DATA Start Marker
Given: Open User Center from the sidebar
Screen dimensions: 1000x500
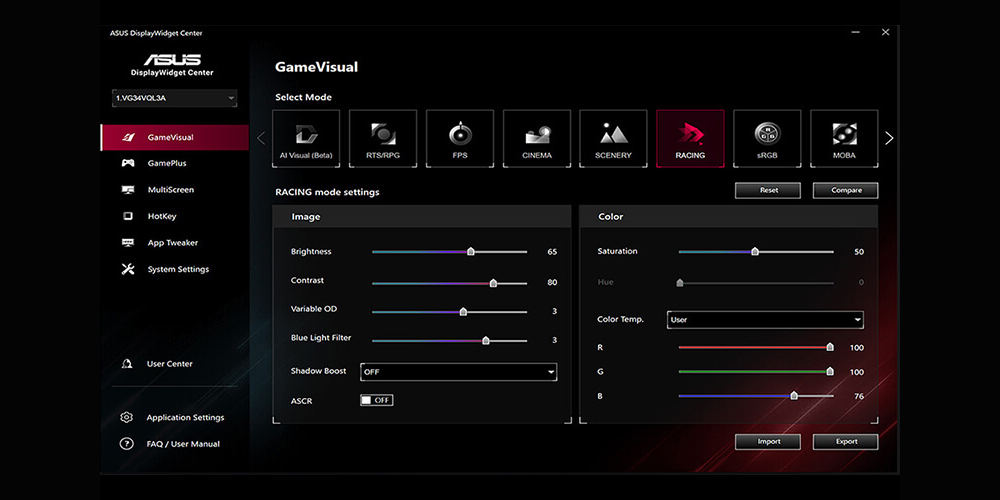Looking at the screenshot, I should point(169,364).
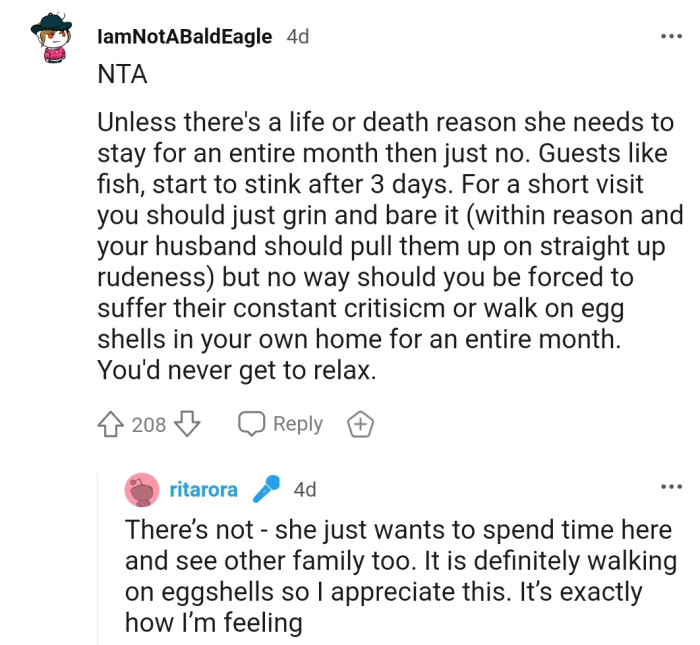Give an award using the plus badge icon
Image resolution: width=700 pixels, height=645 pixels.
[360, 425]
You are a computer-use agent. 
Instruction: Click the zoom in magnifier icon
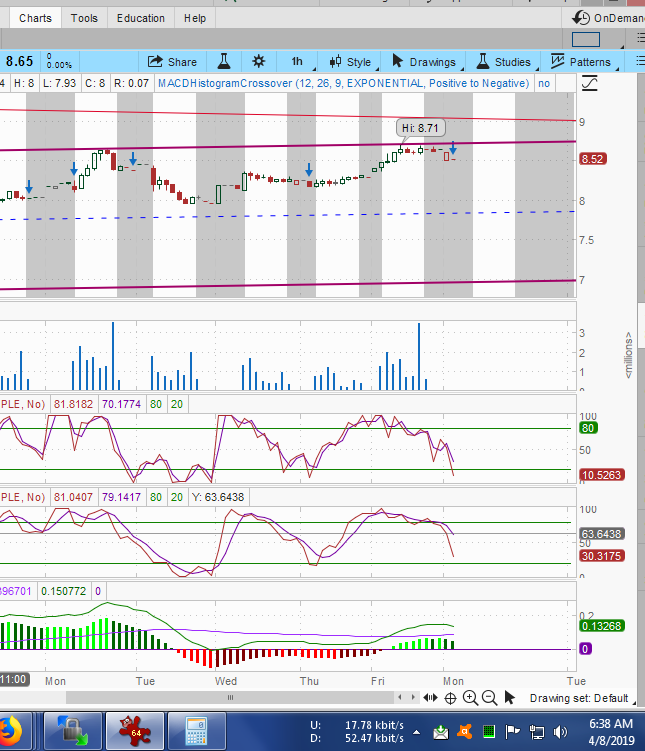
DATA End Marker
INSTRUCTIONS FOR THE TASK. Only the pictures are to be left out; repeat all other material exactly.

RESULT.
Given: Open User Center from the sidebar
Screen dimensions: 1000x500
Looking at the screenshot, I should point(169,364).
Give an award using the plus badge icon
Image resolution: width=700 pixels, height=645 pixels.
[360, 425]
You are a computer-use agent. 
Instruction: Click the zoom in magnifier icon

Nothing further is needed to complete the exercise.